イタリアのテヴェレ川の水位が下がり、ローマ帝国の歴史的な遺跡が姿を現しました。現在、イタリアは深刻な水不足に直面しています。2026年の夏、テヴェレ川の水位はここ数年で最も低いレベルまで下がりました。この干ばつによって、街の中心部で忘れ去られていた歴史の一部が明らかになりました。
サン・ピエトロ大聖堂から少し離れた場所で、古代の石造りの橋脚が水面に現れました。これは「ネロの橋」として知られるネロニアヌス橋の遺跡です。この橋はローマ帝国時代の1世紀に建設され、ローマの中心部と東岸を結んでいました。

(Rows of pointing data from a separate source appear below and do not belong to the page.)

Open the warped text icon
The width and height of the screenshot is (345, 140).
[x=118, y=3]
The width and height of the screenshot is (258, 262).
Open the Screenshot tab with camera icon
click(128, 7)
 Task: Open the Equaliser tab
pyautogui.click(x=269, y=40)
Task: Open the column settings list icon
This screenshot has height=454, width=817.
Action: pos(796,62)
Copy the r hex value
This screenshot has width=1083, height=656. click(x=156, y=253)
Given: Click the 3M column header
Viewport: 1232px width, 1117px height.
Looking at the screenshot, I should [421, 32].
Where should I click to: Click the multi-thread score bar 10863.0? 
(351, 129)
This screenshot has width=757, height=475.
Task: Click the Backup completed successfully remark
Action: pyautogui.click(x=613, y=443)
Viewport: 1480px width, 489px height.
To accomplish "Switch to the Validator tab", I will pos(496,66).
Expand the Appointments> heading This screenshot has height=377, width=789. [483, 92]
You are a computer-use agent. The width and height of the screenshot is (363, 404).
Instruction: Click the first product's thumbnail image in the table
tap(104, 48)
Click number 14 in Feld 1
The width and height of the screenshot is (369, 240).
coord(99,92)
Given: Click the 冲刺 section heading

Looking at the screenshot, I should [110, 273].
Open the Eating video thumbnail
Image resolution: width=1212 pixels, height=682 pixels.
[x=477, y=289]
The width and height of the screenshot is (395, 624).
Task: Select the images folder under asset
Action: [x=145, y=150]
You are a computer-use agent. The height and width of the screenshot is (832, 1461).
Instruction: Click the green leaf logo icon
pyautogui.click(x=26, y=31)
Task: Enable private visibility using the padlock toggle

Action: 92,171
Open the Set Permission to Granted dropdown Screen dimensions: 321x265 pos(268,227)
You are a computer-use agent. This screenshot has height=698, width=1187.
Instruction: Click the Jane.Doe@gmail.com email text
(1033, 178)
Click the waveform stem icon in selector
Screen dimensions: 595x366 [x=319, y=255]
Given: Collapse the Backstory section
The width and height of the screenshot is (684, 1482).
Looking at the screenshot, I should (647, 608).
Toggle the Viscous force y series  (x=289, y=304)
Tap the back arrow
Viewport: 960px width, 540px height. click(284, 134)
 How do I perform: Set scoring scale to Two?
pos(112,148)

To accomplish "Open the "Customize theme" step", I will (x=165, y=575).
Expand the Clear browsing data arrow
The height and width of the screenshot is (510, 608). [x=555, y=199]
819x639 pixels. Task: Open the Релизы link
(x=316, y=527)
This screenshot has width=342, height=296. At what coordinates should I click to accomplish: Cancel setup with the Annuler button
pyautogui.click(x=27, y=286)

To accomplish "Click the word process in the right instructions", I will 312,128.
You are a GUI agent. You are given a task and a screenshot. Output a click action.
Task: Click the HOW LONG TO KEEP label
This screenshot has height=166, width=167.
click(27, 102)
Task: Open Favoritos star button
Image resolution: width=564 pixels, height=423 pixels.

この橋を実際に建設したのが誰であるかについては、専門家の間で議論が続いています。ローマの文化財管理局の考古学者であるアントネッラ・ボニーニ氏は、この地域がネロ皇帝と深く関係していると説明します。しかし、ボニーニ氏は「学者たちは、この橋がネロの叔父であるカリグラ皇帝によって建てられた、より古いものだと考えている」とも述べています。
この橋は川の急なカーブに建てられたため、洪水の影響を受けやすく、3世紀までに壊されてしまいました。現在、この遺跡はローマが深刻な干ばつに見舞われた時にだけ、その姿を現します。